Thai government statistics show that in 2019 there were 10,944,721 travelers from China to the Kingdom, representing an increase of 4.35 percent over 2018. They spent approximately $17.6 billion dollars in the country. As the largest single group of travelers to Thailand, a large drop in Chinese travelers will impact the country heavily. Additionally it is expected that other European, North American and Asian travelers will be afraid to venture far from home this year further compounding the difficulties. You can see why Thai travel professionals are predicting a tough year ahead.
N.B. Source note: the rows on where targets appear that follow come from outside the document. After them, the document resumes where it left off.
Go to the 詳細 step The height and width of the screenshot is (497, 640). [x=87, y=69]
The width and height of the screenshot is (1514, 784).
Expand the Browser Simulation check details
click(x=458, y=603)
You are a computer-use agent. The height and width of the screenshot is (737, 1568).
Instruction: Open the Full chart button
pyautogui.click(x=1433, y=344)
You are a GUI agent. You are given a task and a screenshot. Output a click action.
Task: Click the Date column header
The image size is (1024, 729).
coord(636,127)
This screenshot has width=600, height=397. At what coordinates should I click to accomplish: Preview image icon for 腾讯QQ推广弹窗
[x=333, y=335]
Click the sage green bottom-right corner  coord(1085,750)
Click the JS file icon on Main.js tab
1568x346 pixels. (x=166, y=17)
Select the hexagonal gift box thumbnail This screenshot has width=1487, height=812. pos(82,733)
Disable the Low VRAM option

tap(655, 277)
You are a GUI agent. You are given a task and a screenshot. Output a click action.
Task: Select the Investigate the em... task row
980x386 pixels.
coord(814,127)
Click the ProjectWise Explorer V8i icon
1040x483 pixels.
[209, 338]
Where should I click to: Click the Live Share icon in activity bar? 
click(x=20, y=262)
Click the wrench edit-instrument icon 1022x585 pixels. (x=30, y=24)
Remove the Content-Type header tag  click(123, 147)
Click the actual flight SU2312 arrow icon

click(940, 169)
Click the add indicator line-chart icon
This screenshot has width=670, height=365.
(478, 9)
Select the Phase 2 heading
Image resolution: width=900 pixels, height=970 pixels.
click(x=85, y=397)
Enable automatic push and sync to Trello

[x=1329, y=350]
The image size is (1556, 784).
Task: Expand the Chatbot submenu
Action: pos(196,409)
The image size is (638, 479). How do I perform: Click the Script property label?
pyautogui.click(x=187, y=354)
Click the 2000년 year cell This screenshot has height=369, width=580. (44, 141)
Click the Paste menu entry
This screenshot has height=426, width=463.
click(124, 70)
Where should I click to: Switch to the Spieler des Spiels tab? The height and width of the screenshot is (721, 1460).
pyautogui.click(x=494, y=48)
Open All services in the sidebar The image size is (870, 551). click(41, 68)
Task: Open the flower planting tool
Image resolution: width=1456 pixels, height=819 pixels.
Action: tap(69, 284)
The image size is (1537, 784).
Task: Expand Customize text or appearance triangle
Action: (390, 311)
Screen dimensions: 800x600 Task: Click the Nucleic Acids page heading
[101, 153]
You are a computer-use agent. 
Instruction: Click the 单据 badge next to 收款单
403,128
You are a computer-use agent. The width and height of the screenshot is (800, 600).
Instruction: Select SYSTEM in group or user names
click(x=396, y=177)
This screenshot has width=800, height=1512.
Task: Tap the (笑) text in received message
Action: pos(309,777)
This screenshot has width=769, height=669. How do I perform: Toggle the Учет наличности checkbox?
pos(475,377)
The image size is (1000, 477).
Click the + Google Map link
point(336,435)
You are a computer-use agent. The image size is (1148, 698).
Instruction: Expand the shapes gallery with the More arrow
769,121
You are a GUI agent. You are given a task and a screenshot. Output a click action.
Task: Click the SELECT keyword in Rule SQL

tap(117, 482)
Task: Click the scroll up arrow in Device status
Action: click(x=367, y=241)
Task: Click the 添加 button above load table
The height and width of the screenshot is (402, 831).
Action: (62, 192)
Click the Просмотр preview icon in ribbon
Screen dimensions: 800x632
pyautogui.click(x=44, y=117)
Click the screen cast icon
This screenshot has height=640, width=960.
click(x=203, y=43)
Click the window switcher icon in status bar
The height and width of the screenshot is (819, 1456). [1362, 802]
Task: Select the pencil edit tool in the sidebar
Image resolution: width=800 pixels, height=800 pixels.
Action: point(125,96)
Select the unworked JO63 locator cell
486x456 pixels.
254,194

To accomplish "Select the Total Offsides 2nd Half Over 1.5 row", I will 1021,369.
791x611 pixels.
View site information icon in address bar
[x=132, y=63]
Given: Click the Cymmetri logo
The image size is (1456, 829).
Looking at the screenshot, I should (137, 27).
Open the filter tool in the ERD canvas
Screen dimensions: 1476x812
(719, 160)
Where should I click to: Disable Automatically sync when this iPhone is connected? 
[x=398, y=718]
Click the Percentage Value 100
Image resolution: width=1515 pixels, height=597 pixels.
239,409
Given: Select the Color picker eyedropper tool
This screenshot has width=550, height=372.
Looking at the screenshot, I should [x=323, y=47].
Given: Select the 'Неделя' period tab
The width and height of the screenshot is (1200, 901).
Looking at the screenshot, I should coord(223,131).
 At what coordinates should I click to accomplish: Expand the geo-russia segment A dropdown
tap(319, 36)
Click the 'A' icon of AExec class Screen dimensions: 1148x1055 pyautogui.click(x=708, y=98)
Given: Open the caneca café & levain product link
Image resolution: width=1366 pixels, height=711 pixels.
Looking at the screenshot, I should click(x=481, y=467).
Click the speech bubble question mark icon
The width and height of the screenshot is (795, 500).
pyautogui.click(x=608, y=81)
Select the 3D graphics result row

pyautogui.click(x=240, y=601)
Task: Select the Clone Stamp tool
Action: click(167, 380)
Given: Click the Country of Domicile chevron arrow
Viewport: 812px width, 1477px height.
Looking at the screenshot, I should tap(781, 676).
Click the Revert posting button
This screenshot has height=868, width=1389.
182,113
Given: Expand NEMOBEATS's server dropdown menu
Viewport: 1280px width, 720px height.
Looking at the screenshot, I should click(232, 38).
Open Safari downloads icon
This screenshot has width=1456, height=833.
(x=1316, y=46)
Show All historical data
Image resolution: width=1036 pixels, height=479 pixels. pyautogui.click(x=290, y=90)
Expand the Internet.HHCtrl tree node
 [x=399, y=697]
Meanwhile, the China Tourism Academy says the inbound tourism market to China surpassed $130 billion in revenue in 2019 making it the fourth largest travel destination in the world. The industry was expecting more growth in 2020 and planning for full hotel rooms and crowded airplanes, but this optimism is now gone as industry players expect tourism arrivals to China to drop significantly in 2020. This will not only impact the Chinese economy but also global airlines and hotels which have relied heavily on tourism in flows and out flows from China in recent years.
SARS May Be A Good Model To Predict The Impact
The 2003 outbreak of SARS created a major global economic setback according to the World Health organization (WHO). The WHO says it resulted is a loss of $40 billion dollars globally which took out 0.1 percent of the world’s GDP. But the travel and tourism industry was the hardest hit. That year there was a 60 percent decline in hotel occupancy rates and up to a 70 percent decline in international travel to areas affected by SARS.